NEW DELHI: Madhya Pradesh police have reportedly arrested 15 people, charging them with sedition for allegedly shouting ‘pro-Pakistan’ and ‘anti-India’ slogans during the ICC Champions Trophy finals, and for ‘celebrating’ Pakistan’s win.

Police said that 15 people, all Muslim, were arrested on Monday evening, with the sedition charged based on the shouting of slogans and bursting crackers in celebration of Pakistan’s win. The incident took place in Mohad, Madhya Pradesh.

The arrests were made based on a complaint by a local resident identified as Subhash. “Following the complaint we investigated the matter and found that 15 people were involved in it. By Monday late evening we arrested all 15 people”, Sanjay Pathak, inspector of Shahpur police station, told the Hindustan Times. “Following the complaint we investigated the matter and found that 15 people were involved in it. By Monday late evening we arrested all 15 people,” the inspector added.

The arrests were made under 120B (punishment for criminal conspiracy )and 124A (sedition) of IPC.

The accused were produced in a local court which rejected the bail plea, and have been sent to jail.

This is not the first time India has taken action against its own citizens for allegedly supporting Pakistan as the two countries played against each other. In 2014, about 60 Kashmiri college students were arrested on charges of sedition for cheering the Pakistani team after India lost to the neighbouring country in the Asia Cup.

The action came after the students were publicly thrashed and allegedly forced to shout anti-Pakistan slogans.

Pakistan too has taken action against its own citizens for supporting the Indian team. In a widely reported incident, a Pakistani cricket fan was arrested by Okara’s cantonment area police and booked under Section 123-A of the Pakistan Penal Code and the more frequently invoked Section 16 of the Maintenance of Public Order in 2016. The accused, Umaz Dar, was arrested after he was seen flying an Indian flag at his home in Pakistan’s Punjab Province. According to police, Daraz was arrested after he went "against the ideology of Pakistan" when he waved the flag at his house. The flag had been waved when India was playing Australia in Aidelaide, with Daraz intending to celebrate Indian cricketer Virat Kohli’s impressive knock of 90-not out.

“He told us that Virat Kohli is his favorite player, and he wanted to show his admiration,” said Aziz Cheema, a local police official in Okara, as quoted by the Wall Street Journal at the time. “So he hoisted an Indian flag on his rooftop. He is a tailor, and told us that he’d stitched the flag himself.”

In the two cricket-mad countries, the sport is often used as a political tool, with either side routinely cancelling cricket tours as tensions between the countries rise. Kashmir -- which remains a source of tensions between the two countries -- figures prominently even in sporting rivalry, as reports of Kashmiris openly supporting Pakistan often makes headlines in India.

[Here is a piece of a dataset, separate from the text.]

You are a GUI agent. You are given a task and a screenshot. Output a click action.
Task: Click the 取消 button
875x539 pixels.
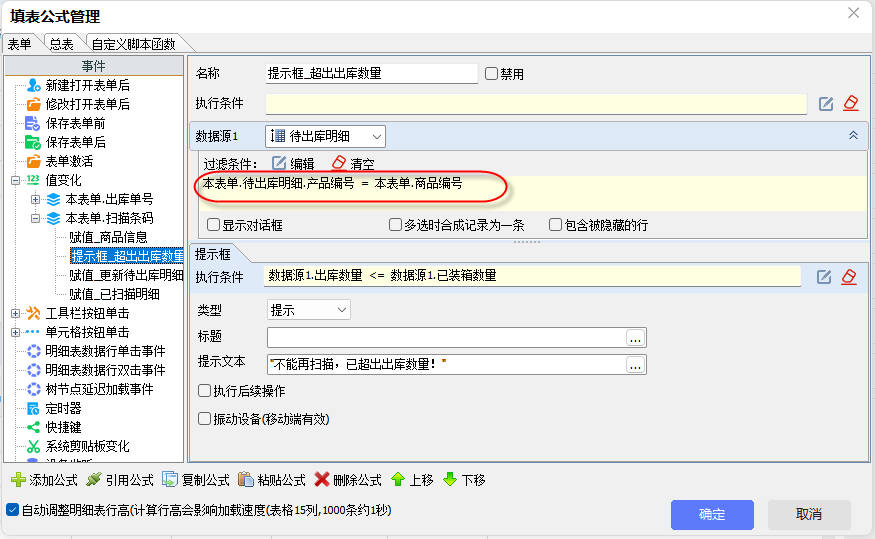808,514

Even after Sunday’s ICC Champions Trophy final, firecrackers were reportedly heard in Kashmir, with people celebrating Pakistan’s win. The Citizen’s correspondent JEHANGIR ALI reported from Srinagar:

As it was a Sunday when the markets remain normally shut, many shopkeepers were forced to open their businesses in the evening by the time Pakistan had set a target of mammoth 338 runs for India to chase.

"I got calls from many clients looking for firecrackers. Since we haven't been doing much business due to frequent shutdowns, I didn't let go of the opportunity and opened the shop in the evening," a firecracker dealer in Srinagar, who didn't want to be named, said.

The dealer claimed to have sold firecrackers worth Rs 3 lakhs in a matter of some hours, "I was not the only one who opened up yesterday. The demand for firecrackers was huge and we had reserve stock as Eid is coming up," he said.

Not to be left behind, thousands of netizens on social media congratulated Pakistan for the victory over India with many of them posting celebratory pictures and videos on Facebook and Twitter, including from the University of Kashmir.

"People offered money to youth, who were out on streets to celebrate Pakistan's win, to buy crackers in downtown. Cracker waste formed an additional layer over almost all roads in Srinagar. Amid this, youth carrying Pakistan flag shouted pro-freedom slogans and did Ragda," Moazum Mohammad posted on Facebook.

"A cricket match between Pakistan and India is catharsis for Kashmiris. As far as my memory goes, the Indian team was never supported by Kashmiris. The few people who cheered India were seen as aberrant rather than allegiant," Ather Zia, an academic posted on Facebook.

"The desire for India's loss, and a win for the contesting team, especially if Pakistan, is a leitmotif of Kashmir's cricket-politics; or in simpler words, a placeholder for the desire of liberation," she said.

Amid celebrations, residents in many places including the capital Srinagar accused the forces of smashing cars and beating up people for celebrating Pakistan’s win. Instances of forces' highhandedness were also reported from south Kashmir.

However, a senior police officer said the forces were targeted by stone pelters at some places while youths hurled firecrackers inside their bunkers, forcing them to retaliate, "Overall the situation remained peaceful," the officer said.